Unfortunately, that wasn’t true for me. I so desperately wanted to convince myself and him that I could make things work. I felt that after nine months of dating and after the kindness he showed me that he deserved my best effort in salvaging the relationship.
I realized, however, that it would be impossible for me to salvage the relationship because I was no longer present in it. I was no longer the person I was when we had started dating. For whatever reason, I was no longer happy when we were together. I didn’t miss him when we spent weeks apart and I found myself snapping at him and acting like an all around miserable person.
I was constantly anxious and irritated, overwhelmed by my feelings of confusion regarding the relationship as well as my growing depression. To put it simply, I hated who I was when we were together.

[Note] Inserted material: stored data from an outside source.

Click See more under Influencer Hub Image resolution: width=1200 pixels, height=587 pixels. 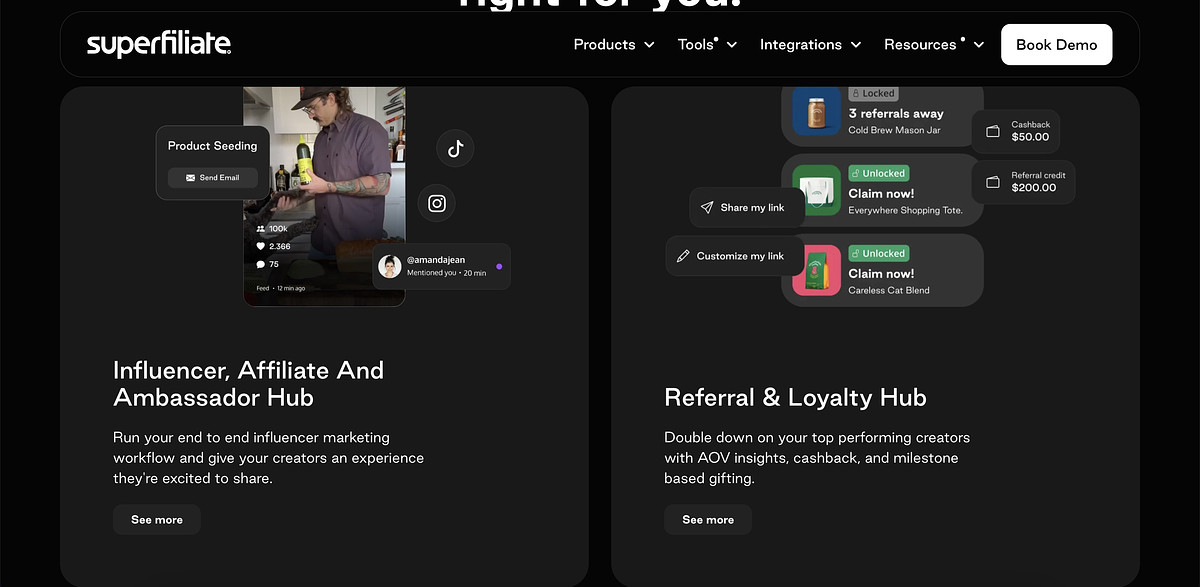tap(157, 520)
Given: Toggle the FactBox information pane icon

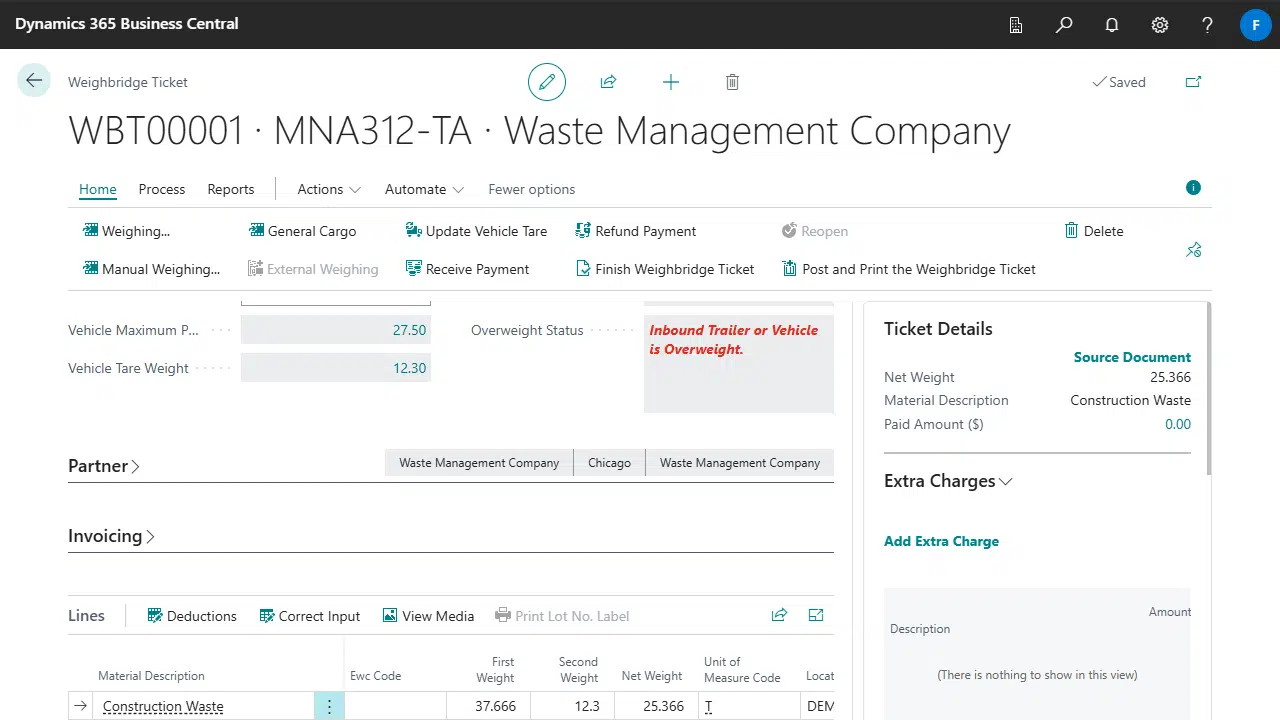Looking at the screenshot, I should pyautogui.click(x=1193, y=188).
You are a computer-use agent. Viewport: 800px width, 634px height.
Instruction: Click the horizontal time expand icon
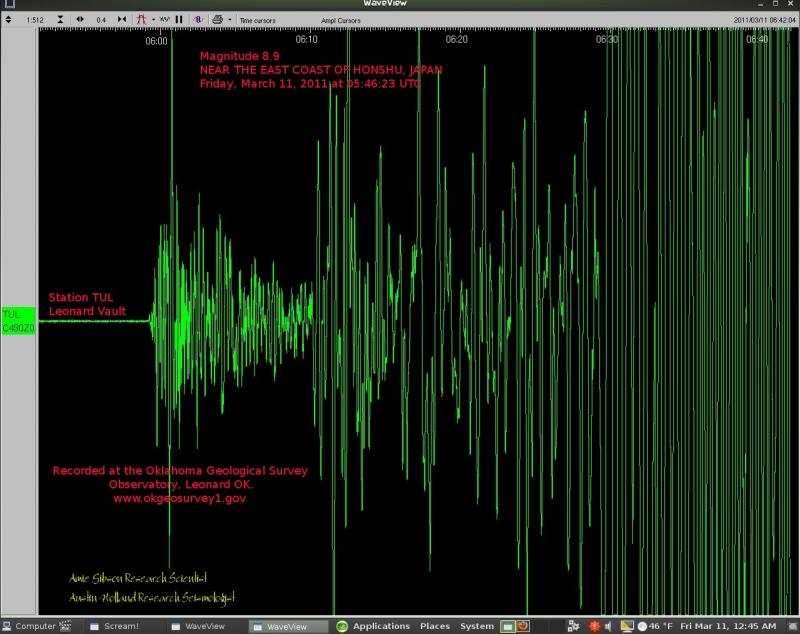click(79, 19)
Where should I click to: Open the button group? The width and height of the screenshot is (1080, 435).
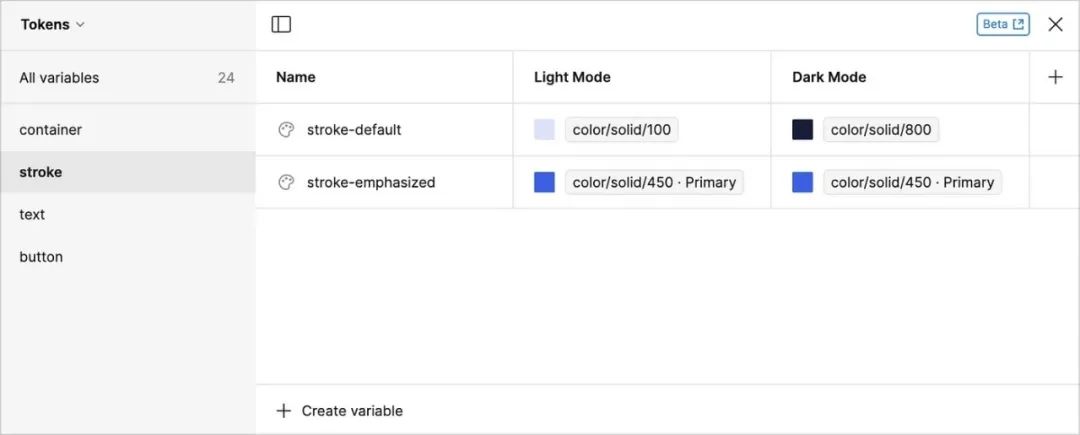pyautogui.click(x=41, y=257)
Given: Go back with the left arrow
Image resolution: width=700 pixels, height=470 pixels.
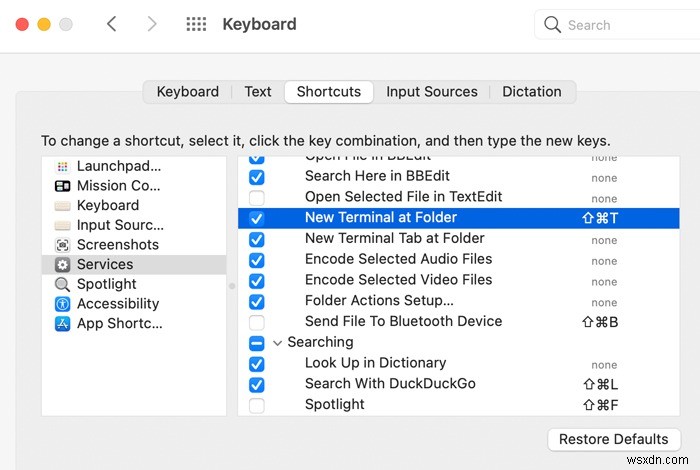Looking at the screenshot, I should (112, 24).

I’m not the romantic type. I don’t feel comfortable with PDA and I’m not one for adorable gestures or gift giving. My ex is the opposite. He’s the kind of guy who would drop everything for you if you needed him to and he loves showing people how much he appreciates them.

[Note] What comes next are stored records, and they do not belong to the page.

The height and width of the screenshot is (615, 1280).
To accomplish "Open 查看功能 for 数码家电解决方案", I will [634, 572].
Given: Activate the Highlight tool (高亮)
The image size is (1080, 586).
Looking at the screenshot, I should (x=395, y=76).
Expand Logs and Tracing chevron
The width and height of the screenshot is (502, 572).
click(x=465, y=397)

And part of my anxiety stemmed from this feeling that I was always playing emotional catch up with him. When he first told me he loved me, I told him I didn’t feel that way yet.

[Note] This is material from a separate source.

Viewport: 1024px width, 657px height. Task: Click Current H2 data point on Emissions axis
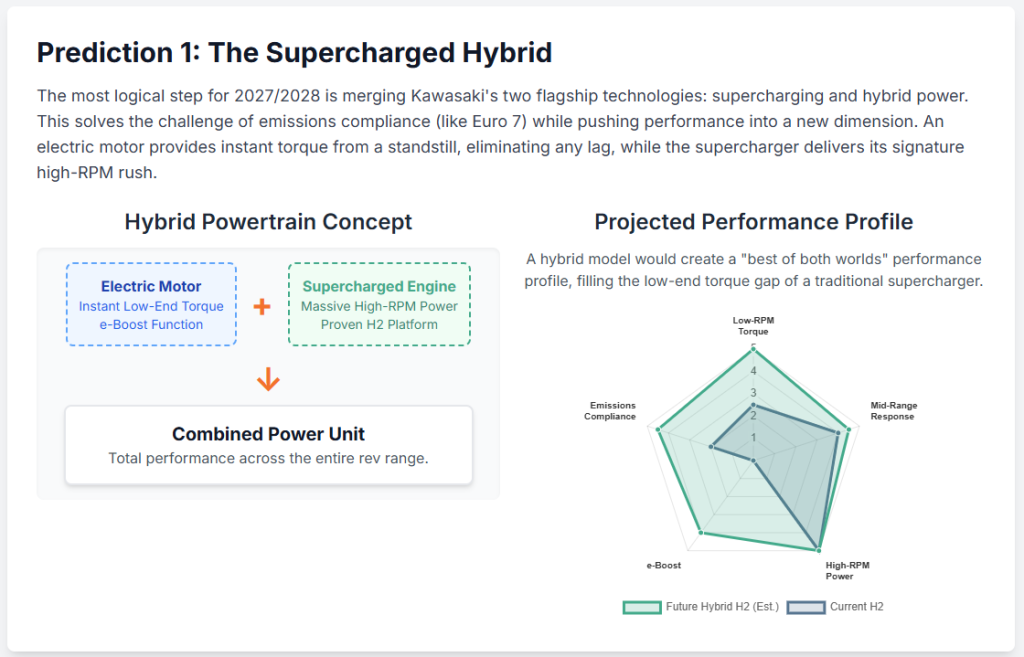(710, 447)
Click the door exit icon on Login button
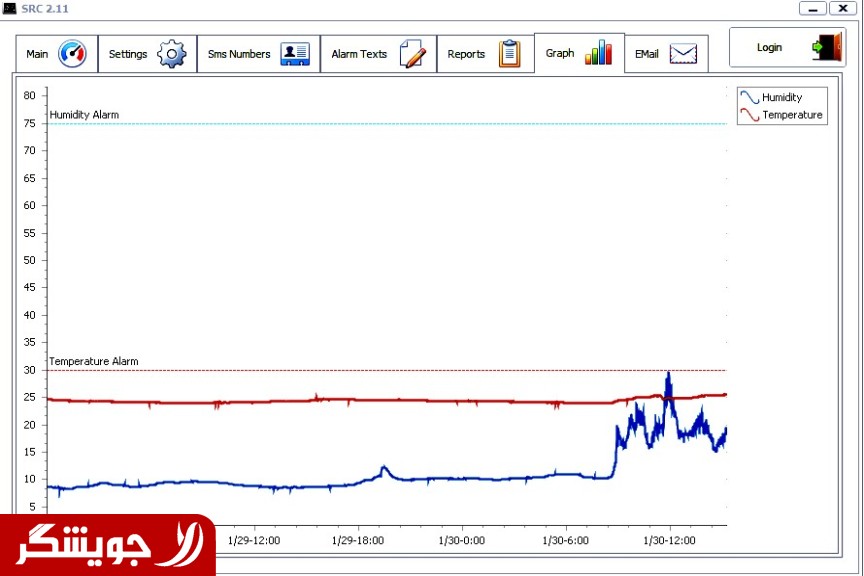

Whenever he showed me affection I struggled with being able to reciprocate it. And it made me feel like I was defective. I felt like something must have been wrong with me, that I was incapable of expressing love or giving love. I felt like I was broken, only capable of being loved until the other person wised up enough to know I’d never be able to return it. And worst of all, I felt like I was a waste of time. I can’t even verbalize the guilt I felt over our relationship, specifically how I felt that he deserved so much better than me.
My ex made it very clear that he loved me and that he knew it would take time for me to open up more. He said he was patient and willing to wait for me. But I couldn’t do that. I couldn’t let him wait for me to become the type of boyfriend he deserved, especially when I wasn’t sure if I’d ever even become that type of boyfriend.
The last thing I wanted was to make him wait around for something that was never going to happen. And you know, when we first started dating, I always feared I’d end up the villain. And unfortunately I feel like I did. I feel that I wasted his time by not releasing him sooner.
While we had good times, I knew early on that the relationship wouldn’t last forever. But I think I held onto the relationship because I didn’t want to end up the villain. I wanted to convince myself that I would make things work, that I would end up being as romantic and affectionate as needed, and that I wouldn’t have so many hesitations.
That never happened though. But I find some comfort in knowing that my intentions were complex, not ill. I didn’t set out to hurt him, it was an unintended side effect of the issues I have going on. And just knowing that I didn’t try to hurt him, that I did have good intentions, reminds me that maybe I’m not as broken as I thought.
It is strange to no longer have someone in your life who meant so much to you. My ex was the first person I loved, the first person I had sex with, the first person who made me feel like I was desirable enough to be wanted. And while I’m sad how things ended and that we haven’t spoken, I am grateful for the relationship.
Even though things ended badly I don’t regret being with him or let the breakup color my feelings about him. I’ve realized that in relationships we learn a lot about ourselves and while this was a painful lesson, I am thankful for it.
I’ve been on my own for almost two months and I’m finally starting to feel like myself again. I’m less anxious, more upbeat and feeling less existential about whether or not I’m “good” or “evil”. And while it would be nice to have a guy buy me dinner or tell me he loves me, I think I need some time to do those things for myself.
This is my selfish stage, the time where I find out what I want and how I can go about getting what I want. I don’t have time to factor someone else into the equation and I’ve accepted that I don’t have the emotional energy to be with someone else. And that doesn’t mean I’m broken. It means I’m not at a place in my life to be anything else than a friend, student, son or brother. And I’m okay with that.